* Tarefas do exercício:
**a.** Com base no texto sobre Nantucket, responda a cada pergunta numa linha própria:
(i) Quantas respostas possíveis são apontadas para a pergunta «Já ouviu falar de Nantucket?»?
(ii) Quantas horas durou a stream do episódio da Caça ao Indie?
(iii) Que tipo de jogo é Nantucket?
**b.** Resuma o texto sobre Nantucket em duas frases.
**c.** Diga se cada afirmação concorda com o texto sobre Nantucket e responda com sim ou não, citando as palavras do texto que o decidem:
(i) A stream do episódio da Caça ao Indie durou três horas.
(ii) A resposta mais habitual à pergunta sobre Nantucket é afirmativa.
(iii) Nantucket é um jogo de plataformas.

____ Excerto da fonte

Apetece-me apropriar-me do arranque de todos os artigos da rubrica Mystery Box do Isaque e perguntar: “Já ouviu falar de Nantucket?”. A resposta a esta pergunta é uma de três possíveis. A primeira é afirmativa pelo reconhecimento da importância histórica do porto da ilha de Nantucket, em Massachussets, a segunda se foram uma das pessoas que ao longo das 3 horas de stream do episódio desta terça da Caça ao Indie me viu a jogá-lo. A última é a mais habitual, um singelo “não”, a resposta quase criminosa pela enchente de jogos que invadem o mercado e que nos impedem sequer de ouvir falar de todos os bons jogos que são lançados semanalmente.

Nantucket é um jogo de estratégia com elementos de RPG que não só vive de forma alternativa a história de um dos grandes livros da História da Humanidade, Moby Dick, de Herman Neville, como o usa para construir um jogo brilhante com um setting inédito. Um jogo em que a navegação, esse elemento tão português, é rainha.

________
____ Material fornecido

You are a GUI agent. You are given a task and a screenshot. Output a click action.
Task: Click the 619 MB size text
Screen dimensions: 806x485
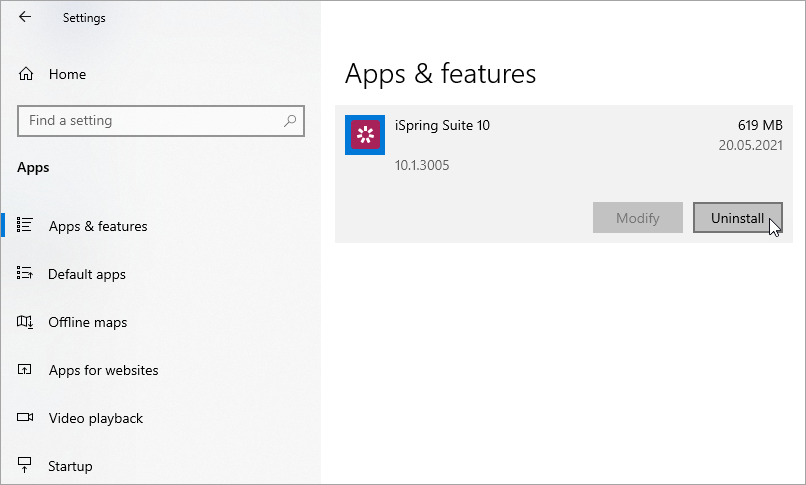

________

* Resultados por tarefa:
**a.**
(i) Três.
(ii) 3 horas.
(iii) Um jogo de estratégia com elementos de RPG.

**b.** A resposta mais habitual à pergunta «Já ouviu falar de Nantucket?» é um simples «não», porque a enchente de jogos no mercado impede que se ouça falar de todos os bons jogos lançados semanalmente. Nantucket é um jogo de estratégia com elementos de RPG que vive de forma alternativa a história de Moby Dick e a usa para construir um jogo brilhante, com um setting inédito e em que a navegação é rainha.

**c.**
(i) Sim: «ao longo das 3 horas de stream».
(ii) Não: «A última é a mais habitual, um singelo “não”».
(iii) Não: «Nantucket é um jogo de estratégia com elementos de RPG».